_OBJECTIVE_
Write out the items below word for word, starting with the first line and going on through the line with "tap(166, 67)".

[Collected data entries]
* Begin *
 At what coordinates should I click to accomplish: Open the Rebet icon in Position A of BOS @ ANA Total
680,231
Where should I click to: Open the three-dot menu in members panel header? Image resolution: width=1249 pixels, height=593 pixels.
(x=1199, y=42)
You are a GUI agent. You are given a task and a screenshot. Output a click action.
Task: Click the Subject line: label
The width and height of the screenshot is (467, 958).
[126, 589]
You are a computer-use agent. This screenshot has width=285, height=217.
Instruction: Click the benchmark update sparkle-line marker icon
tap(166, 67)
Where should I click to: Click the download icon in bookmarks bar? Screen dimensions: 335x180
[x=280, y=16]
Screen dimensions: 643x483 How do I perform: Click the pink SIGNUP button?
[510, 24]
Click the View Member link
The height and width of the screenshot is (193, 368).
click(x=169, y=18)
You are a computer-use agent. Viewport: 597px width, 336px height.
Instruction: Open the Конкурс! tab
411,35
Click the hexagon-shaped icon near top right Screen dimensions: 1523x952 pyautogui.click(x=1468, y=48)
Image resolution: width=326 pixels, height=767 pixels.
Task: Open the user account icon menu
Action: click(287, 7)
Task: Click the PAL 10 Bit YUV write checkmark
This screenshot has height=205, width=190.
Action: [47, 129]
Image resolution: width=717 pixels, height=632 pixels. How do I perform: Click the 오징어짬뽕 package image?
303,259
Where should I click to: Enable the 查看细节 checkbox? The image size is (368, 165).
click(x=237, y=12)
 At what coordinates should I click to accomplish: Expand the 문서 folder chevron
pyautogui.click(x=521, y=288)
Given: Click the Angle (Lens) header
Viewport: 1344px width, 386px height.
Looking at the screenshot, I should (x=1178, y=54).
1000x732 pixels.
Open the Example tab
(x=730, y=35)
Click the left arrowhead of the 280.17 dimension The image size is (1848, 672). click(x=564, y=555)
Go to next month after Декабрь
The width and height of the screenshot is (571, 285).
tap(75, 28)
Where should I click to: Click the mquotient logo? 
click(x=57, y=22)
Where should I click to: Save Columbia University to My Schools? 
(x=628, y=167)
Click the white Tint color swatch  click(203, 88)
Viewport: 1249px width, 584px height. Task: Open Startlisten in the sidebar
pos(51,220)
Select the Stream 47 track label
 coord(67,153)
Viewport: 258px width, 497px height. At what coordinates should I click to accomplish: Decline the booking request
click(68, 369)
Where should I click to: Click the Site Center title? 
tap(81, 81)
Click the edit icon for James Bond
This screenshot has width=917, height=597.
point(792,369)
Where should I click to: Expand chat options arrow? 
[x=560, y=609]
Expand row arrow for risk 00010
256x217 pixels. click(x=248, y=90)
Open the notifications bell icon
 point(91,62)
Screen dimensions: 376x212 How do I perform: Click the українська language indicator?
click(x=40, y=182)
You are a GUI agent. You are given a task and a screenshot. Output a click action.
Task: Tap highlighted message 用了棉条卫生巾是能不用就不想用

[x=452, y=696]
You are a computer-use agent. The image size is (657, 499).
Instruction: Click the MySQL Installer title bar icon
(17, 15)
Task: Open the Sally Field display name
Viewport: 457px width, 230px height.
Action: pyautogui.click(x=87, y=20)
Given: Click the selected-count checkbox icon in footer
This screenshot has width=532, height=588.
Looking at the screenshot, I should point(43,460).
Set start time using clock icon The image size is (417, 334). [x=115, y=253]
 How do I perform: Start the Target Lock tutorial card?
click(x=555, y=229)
* End *
_FINAL RESULT_
 At what coordinates should I click to accomplish: Open the Rebet icon in Position A of BOS @ ANA Total
680,231
Where should I click to: Open the three-dot menu in members panel header? Image resolution: width=1249 pixels, height=593 pixels.
(x=1199, y=42)
You are a GUI agent. You are given a task and a screenshot. Output a click action.
Task: Click the Subject line: label
The width and height of the screenshot is (467, 958).
[126, 589]
You are a computer-use agent. This screenshot has width=285, height=217.
Instruction: Click the benchmark update sparkle-line marker icon
tap(166, 67)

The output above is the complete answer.